_What you will do_
Write out the entries below exactly, from the first line to the one with "Customize (898, 2521)", both ends included.

[Saved data entries]
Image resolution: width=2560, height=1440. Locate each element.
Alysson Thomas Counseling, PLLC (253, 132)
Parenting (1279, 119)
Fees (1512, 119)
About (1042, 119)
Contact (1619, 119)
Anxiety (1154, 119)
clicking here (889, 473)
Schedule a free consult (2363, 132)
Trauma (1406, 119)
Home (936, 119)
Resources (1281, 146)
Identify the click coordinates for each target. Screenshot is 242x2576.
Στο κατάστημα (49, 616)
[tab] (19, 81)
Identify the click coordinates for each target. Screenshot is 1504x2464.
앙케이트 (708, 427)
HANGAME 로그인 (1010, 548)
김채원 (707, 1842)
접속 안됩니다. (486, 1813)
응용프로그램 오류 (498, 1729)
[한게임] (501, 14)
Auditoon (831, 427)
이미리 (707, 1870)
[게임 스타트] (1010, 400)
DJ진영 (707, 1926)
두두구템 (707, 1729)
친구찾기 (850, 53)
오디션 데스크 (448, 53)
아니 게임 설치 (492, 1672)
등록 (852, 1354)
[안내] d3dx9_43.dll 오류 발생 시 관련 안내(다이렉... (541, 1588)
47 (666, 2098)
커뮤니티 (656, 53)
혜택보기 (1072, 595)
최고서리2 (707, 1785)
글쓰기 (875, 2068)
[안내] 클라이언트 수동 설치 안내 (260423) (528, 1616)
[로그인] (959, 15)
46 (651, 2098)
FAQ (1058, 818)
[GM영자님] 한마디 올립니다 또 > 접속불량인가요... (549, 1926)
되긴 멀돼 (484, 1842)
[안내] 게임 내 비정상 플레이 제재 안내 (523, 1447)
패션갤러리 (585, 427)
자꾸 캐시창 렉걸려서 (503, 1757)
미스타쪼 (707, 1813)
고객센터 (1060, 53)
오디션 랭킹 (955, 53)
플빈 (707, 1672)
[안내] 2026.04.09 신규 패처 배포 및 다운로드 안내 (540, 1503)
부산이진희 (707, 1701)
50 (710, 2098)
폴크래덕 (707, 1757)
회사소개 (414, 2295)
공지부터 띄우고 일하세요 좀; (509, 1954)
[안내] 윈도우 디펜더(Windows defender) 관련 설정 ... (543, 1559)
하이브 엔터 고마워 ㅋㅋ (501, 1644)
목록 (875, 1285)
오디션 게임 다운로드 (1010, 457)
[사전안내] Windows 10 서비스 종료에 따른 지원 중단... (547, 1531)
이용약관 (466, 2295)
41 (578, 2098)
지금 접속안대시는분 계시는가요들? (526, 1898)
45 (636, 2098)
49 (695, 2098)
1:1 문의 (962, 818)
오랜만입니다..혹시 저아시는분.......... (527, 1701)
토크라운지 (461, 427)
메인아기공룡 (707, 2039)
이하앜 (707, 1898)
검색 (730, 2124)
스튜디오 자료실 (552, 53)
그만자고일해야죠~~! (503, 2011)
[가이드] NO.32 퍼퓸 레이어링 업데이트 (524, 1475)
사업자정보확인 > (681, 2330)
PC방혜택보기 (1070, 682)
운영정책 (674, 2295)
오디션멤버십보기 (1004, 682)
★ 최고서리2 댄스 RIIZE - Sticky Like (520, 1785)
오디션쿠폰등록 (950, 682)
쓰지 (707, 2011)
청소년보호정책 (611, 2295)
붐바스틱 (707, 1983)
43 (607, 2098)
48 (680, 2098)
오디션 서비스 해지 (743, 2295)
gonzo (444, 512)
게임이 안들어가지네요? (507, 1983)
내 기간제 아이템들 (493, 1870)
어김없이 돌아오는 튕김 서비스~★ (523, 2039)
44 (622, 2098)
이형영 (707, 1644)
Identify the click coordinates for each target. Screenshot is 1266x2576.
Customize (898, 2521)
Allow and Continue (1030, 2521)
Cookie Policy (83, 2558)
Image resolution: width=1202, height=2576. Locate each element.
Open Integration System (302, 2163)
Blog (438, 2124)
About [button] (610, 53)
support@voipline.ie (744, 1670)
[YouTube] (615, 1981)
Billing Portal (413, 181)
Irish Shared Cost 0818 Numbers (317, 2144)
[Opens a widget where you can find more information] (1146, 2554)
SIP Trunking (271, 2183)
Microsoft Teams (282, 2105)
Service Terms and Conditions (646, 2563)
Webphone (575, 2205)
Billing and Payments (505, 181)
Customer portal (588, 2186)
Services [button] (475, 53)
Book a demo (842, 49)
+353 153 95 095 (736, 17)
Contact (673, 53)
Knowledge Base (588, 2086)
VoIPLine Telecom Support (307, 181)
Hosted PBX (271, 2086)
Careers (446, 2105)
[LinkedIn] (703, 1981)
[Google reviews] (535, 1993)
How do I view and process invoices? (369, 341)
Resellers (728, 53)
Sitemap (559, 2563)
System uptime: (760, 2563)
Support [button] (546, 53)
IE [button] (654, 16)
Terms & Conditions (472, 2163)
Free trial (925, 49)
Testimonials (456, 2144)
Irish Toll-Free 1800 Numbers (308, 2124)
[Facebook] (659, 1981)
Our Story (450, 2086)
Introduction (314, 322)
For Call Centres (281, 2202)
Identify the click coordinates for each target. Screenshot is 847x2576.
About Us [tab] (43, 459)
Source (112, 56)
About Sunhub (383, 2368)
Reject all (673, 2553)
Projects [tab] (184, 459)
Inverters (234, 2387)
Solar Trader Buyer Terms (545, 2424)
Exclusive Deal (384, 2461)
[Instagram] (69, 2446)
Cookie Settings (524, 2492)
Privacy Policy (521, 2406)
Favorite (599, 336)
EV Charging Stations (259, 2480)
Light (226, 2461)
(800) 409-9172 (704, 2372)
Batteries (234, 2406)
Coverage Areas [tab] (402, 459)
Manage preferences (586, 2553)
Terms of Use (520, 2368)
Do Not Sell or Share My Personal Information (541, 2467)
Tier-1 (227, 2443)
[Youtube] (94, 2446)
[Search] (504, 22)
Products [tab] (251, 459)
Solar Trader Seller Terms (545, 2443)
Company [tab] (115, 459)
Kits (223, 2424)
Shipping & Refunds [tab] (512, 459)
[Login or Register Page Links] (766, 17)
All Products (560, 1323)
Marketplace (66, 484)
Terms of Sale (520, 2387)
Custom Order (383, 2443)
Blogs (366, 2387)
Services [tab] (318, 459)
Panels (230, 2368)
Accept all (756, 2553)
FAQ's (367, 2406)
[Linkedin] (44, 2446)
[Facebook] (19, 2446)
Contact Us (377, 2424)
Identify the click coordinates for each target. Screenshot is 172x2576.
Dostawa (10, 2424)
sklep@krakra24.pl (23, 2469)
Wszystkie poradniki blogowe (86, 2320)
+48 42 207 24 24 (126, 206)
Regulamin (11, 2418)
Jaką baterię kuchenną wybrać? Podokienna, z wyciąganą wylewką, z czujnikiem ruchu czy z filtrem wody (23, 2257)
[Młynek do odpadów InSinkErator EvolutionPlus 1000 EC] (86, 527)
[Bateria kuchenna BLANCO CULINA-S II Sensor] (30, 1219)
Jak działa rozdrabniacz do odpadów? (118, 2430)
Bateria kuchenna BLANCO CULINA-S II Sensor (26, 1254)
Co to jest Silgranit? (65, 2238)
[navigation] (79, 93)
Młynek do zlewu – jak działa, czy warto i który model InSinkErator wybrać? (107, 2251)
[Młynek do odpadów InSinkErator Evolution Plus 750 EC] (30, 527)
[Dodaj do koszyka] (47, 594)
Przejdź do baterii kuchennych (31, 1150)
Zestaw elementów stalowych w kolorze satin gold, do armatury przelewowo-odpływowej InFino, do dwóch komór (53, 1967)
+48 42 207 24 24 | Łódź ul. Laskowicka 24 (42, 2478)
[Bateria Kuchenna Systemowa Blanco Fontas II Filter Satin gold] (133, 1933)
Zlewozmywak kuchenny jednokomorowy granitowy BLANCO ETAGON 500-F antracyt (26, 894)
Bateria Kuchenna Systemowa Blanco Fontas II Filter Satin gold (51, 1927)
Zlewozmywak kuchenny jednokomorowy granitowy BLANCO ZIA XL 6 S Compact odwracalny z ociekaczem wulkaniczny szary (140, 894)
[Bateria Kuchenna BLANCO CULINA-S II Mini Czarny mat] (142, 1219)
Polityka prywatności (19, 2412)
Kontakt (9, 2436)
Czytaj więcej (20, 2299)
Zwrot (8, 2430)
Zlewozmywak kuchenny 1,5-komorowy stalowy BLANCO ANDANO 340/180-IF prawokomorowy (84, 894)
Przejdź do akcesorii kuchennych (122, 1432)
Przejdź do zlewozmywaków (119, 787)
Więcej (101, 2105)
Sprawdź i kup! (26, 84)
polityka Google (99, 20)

_Result below_
Image resolution: width=2560, height=1440. Locate each element.
Alysson Thomas Counseling, PLLC (253, 132)
Parenting (1279, 119)
Fees (1512, 119)
About (1042, 119)
Contact (1619, 119)
Anxiety (1154, 119)
clicking here (889, 473)
Schedule a free consult (2363, 132)
Trauma (1406, 119)
Home (936, 119)
Resources (1281, 146)
Identify the click coordinates for each target. Screenshot is 242x2576.
Στο κατάστημα (49, 616)
[tab] (19, 81)
Identify the click coordinates for each target. Screenshot is 1504x2464.
앙케이트 (708, 427)
HANGAME 로그인 (1010, 548)
김채원 (707, 1842)
접속 안됩니다. (486, 1813)
응용프로그램 오류 (498, 1729)
[한게임] (501, 14)
Auditoon (831, 427)
이미리 (707, 1870)
[게임 스타트] (1010, 400)
DJ진영 (707, 1926)
두두구템 (707, 1729)
친구찾기 (850, 53)
오디션 데스크 (448, 53)
아니 게임 설치 (492, 1672)
등록 (852, 1354)
[안내] d3dx9_43.dll 오류 발생 시 관련 안내(다이렉... (541, 1588)
47 (666, 2098)
커뮤니티 (656, 53)
혜택보기 (1072, 595)
최고서리2 (707, 1785)
글쓰기 (875, 2068)
[안내] 클라이언트 수동 설치 안내 (260423) (528, 1616)
[로그인] (959, 15)
46 (651, 2098)
FAQ (1058, 818)
[GM영자님] 한마디 올립니다 또 > 접속불량인가요... (549, 1926)
되긴 멀돼 (484, 1842)
[안내] 게임 내 비정상 플레이 제재 안내 (523, 1447)
패션갤러리 (585, 427)
자꾸 캐시창 렉걸려서 (503, 1757)
미스타쪼 (707, 1813)
고객센터 (1060, 53)
오디션 랭킹 (955, 53)
플빈 (707, 1672)
[안내] 2026.04.09 신규 패처 배포 및 다운로드 안내 (540, 1503)
부산이진희 (707, 1701)
50 (710, 2098)
폴크래덕 (707, 1757)
회사소개 (414, 2295)
공지부터 띄우고 일하세요 좀; (509, 1954)
[안내] 윈도우 디펜더(Windows defender) 관련 설정 ... (543, 1559)
하이브 엔터 고마워 ㅋㅋ (501, 1644)
목록 (875, 1285)
오디션 게임 다운로드 (1010, 457)
[사전안내] Windows 10 서비스 종료에 따른 지원 중단... (547, 1531)
이용약관 (466, 2295)
41 (578, 2098)
지금 접속안대시는분 계시는가요들? (526, 1898)
45 (636, 2098)
49 (695, 2098)
1:1 문의 (962, 818)
오랜만입니다..혹시 저아시는분.......... (527, 1701)
토크라운지 (461, 427)
메인아기공룡 (707, 2039)
이하앜 (707, 1898)
검색 (730, 2124)
스튜디오 자료실 (552, 53)
그만자고일해야죠~~! (503, 2011)
[가이드] NO.32 퍼퓸 레이어링 업데이트 (524, 1475)
사업자정보확인 > (681, 2330)
PC방혜택보기 (1070, 682)
운영정책 (674, 2295)
오디션멤버십보기 (1004, 682)
★ 최고서리2 댄스 RIIZE - Sticky Like (520, 1785)
오디션쿠폰등록 (950, 682)
쓰지 (707, 2011)
청소년보호정책 (611, 2295)
붐바스틱 (707, 1983)
43 (607, 2098)
48 (680, 2098)
오디션 서비스 해지 (743, 2295)
gonzo (444, 512)
게임이 안들어가지네요? (507, 1983)
내 기간제 아이템들 (493, 1870)
어김없이 돌아오는 튕김 서비스~★ (523, 2039)
44 (622, 2098)
이형영 (707, 1644)
Identify the click coordinates for each target. Screenshot is 1266x2576.
Customize (898, 2521)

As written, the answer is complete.